*** Opening of Exercise material ***

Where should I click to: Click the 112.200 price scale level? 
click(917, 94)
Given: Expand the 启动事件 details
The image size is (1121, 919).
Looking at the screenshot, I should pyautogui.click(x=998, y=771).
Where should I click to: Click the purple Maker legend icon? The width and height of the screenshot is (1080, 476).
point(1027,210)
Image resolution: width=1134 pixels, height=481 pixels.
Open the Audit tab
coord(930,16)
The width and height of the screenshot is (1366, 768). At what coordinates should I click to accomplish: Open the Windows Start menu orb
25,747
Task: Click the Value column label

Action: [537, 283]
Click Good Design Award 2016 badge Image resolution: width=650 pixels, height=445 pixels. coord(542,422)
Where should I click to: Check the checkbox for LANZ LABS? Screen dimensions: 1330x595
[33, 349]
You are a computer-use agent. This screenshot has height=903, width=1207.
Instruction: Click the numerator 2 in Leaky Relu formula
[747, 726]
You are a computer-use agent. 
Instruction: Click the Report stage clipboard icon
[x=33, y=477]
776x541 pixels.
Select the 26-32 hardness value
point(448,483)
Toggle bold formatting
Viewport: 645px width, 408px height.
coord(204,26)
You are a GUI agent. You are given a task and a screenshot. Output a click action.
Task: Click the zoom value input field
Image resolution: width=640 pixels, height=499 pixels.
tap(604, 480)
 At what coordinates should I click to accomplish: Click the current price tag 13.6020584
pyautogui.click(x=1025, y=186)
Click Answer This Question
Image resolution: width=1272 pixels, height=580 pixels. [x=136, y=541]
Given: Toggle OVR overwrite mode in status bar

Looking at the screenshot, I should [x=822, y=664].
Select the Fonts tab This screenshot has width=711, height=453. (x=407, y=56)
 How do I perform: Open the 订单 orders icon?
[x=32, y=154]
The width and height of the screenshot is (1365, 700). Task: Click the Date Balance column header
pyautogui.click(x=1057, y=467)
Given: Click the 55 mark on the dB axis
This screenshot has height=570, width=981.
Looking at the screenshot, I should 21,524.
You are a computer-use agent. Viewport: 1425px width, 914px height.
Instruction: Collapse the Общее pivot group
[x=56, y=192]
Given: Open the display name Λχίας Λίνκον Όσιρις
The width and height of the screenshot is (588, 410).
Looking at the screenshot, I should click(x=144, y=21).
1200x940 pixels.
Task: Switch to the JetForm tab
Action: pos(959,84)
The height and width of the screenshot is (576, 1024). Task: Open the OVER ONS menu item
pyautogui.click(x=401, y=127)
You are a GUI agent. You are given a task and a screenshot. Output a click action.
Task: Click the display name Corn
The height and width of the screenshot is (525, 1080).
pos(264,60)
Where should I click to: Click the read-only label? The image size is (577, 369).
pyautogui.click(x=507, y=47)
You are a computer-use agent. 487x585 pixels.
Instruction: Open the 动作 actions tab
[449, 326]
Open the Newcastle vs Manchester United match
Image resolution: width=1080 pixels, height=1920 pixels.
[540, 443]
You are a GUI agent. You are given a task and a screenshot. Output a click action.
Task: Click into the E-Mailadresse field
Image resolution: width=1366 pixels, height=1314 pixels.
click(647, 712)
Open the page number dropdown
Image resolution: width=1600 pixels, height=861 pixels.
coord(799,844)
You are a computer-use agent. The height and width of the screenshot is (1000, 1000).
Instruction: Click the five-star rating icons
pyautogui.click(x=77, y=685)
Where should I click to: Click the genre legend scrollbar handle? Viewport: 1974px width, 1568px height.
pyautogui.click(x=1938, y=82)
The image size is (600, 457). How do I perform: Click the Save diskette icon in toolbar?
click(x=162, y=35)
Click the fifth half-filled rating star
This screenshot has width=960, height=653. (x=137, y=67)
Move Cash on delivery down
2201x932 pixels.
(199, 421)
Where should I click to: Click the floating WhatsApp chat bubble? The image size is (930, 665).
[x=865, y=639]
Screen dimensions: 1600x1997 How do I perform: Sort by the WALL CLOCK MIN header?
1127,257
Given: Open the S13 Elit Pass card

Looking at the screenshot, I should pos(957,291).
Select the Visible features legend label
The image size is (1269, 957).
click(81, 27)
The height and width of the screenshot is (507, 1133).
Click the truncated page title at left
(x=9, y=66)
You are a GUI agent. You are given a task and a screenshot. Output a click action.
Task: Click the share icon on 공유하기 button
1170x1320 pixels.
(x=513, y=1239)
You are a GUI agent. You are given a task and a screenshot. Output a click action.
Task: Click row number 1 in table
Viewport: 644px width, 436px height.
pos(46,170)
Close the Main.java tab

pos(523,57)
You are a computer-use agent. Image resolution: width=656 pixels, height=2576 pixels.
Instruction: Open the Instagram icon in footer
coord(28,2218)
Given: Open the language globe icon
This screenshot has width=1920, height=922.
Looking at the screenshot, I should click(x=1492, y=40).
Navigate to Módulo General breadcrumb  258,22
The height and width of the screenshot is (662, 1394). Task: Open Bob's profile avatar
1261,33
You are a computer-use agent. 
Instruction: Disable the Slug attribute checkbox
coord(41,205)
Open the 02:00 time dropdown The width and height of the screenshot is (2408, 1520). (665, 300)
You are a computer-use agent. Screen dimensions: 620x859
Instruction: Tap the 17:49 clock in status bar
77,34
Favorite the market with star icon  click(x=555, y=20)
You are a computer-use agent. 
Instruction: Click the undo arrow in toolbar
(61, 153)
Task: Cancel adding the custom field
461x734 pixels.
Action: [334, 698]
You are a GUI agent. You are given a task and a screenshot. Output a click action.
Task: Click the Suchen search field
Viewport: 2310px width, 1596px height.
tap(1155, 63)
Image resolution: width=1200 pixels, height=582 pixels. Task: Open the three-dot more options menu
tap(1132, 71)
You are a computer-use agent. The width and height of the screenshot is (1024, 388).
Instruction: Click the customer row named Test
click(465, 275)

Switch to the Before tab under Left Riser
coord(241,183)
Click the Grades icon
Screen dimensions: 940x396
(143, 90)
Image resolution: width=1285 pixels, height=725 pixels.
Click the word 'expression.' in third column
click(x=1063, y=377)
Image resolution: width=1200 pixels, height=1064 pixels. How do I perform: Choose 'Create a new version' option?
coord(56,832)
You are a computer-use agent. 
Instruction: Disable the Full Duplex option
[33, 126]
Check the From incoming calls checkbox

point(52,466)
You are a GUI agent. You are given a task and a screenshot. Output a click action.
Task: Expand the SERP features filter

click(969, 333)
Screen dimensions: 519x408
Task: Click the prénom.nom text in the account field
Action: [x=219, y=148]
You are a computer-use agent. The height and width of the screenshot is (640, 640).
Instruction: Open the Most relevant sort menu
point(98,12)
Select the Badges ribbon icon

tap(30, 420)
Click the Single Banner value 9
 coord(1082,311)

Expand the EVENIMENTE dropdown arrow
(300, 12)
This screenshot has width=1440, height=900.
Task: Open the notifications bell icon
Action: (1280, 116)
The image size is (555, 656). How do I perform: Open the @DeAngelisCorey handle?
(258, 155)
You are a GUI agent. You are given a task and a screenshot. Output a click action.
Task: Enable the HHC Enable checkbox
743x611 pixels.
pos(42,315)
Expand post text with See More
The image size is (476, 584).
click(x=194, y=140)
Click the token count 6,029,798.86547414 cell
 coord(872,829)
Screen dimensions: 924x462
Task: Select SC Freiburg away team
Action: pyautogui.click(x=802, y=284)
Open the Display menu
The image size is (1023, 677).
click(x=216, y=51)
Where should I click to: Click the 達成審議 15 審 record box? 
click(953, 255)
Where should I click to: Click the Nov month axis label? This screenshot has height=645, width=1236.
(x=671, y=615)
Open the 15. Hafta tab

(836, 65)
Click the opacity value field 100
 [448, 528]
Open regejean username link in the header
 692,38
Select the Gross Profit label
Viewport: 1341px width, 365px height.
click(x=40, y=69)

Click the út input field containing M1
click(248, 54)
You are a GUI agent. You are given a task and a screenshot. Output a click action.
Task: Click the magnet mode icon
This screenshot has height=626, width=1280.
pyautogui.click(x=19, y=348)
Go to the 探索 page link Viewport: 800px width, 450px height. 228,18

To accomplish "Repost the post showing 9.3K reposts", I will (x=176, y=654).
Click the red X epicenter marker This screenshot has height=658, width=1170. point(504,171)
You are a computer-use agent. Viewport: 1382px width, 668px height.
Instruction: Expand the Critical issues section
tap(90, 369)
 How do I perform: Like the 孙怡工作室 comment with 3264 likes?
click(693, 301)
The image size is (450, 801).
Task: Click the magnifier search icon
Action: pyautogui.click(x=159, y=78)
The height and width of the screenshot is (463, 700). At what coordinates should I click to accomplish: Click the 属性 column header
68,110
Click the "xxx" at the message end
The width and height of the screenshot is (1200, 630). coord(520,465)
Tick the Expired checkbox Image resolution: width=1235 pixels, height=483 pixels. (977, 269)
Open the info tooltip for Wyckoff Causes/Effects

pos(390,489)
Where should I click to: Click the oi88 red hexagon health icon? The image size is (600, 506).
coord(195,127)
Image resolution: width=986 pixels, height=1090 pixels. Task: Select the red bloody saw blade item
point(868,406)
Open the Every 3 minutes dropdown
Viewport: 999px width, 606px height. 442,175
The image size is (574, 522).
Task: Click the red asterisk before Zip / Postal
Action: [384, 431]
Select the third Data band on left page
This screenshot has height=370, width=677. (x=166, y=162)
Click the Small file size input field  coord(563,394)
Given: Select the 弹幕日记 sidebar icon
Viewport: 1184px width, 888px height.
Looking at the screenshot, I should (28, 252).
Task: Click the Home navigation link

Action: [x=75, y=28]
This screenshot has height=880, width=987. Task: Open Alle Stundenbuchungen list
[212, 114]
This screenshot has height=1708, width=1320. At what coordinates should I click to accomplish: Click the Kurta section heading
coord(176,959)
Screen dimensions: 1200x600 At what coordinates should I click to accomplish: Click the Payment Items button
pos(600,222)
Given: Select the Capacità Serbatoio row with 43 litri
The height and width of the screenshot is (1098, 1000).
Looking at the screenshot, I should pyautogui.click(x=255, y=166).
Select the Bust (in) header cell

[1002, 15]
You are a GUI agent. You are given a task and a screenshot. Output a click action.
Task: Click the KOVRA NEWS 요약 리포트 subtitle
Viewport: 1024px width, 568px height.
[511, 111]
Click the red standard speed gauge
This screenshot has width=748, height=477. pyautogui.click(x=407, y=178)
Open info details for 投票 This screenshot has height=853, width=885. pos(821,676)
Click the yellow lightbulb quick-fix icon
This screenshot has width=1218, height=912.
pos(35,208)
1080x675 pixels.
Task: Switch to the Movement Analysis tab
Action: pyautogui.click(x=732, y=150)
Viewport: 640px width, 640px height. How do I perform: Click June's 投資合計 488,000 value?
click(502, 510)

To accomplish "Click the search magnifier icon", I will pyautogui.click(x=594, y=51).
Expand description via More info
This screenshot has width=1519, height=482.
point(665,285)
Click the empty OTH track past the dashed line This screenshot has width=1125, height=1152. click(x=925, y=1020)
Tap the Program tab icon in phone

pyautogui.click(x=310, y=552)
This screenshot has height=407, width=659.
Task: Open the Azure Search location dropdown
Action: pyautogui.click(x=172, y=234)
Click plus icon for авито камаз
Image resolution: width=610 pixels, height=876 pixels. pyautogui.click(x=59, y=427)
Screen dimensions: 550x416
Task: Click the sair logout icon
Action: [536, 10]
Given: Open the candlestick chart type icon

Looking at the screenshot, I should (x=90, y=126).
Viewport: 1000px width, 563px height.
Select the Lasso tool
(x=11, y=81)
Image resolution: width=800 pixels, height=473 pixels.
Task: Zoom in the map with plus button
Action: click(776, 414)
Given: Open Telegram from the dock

*** Close of Exercise material ***

Scan the material for the word "will". Return every line where it is found.

To accomplish "Repost the post showing 9.3K reposts", I will (x=176, y=654).
To accomplish "Click the search magnifier icon", I will pyautogui.click(x=594, y=51).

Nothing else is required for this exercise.